==== Data for this task

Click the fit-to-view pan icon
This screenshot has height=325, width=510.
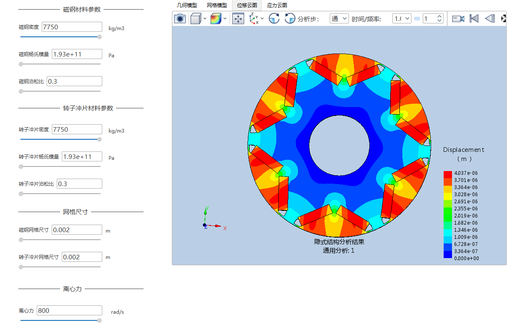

========
==== Data for this task

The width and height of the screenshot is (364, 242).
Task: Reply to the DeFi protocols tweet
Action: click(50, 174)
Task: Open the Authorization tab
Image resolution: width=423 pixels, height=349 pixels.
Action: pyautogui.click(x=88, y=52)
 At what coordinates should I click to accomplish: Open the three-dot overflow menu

========

- Requirements:
Print the lines from the one containing "Click the fit-to-view pan icon" through the one containing "This screenshot has height=325, width=510.", keeping each line unchanged.

- Result of the exercise:
Click the fit-to-view pan icon
This screenshot has height=325, width=510.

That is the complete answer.